*Extracted entries*:
-- Opening Marker --

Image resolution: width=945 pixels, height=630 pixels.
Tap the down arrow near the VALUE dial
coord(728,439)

-- Closing Marker --
-- Opening Marker --

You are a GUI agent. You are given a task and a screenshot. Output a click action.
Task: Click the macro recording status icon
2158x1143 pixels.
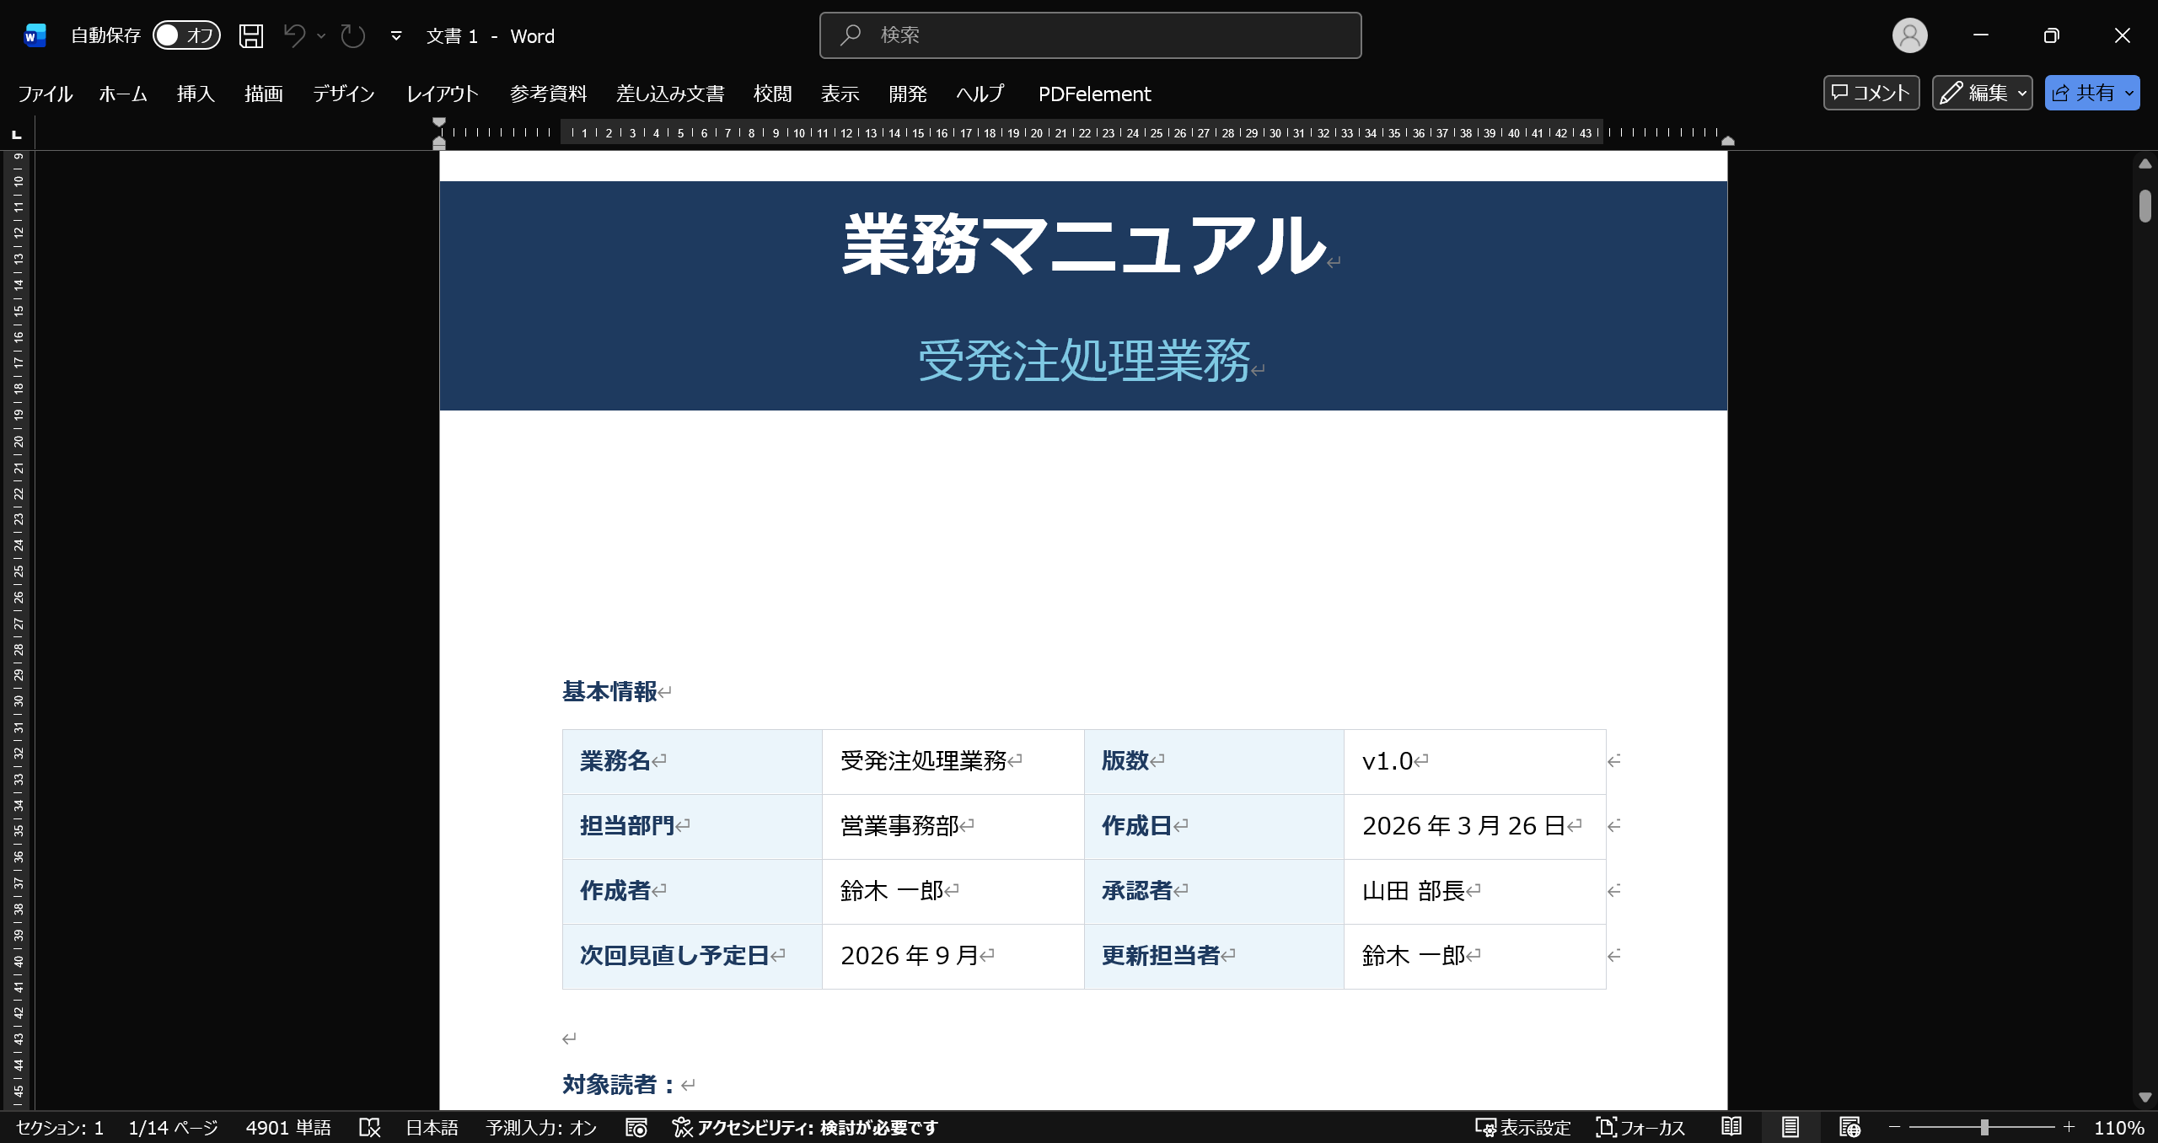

-- Closing Marker --

*Work to be completed*:
Looking at the entries above, copy out every line in which "pixels" occurs.

*Answer box*:
Image resolution: width=945 pixels, height=630 pixels.
2158x1143 pixels.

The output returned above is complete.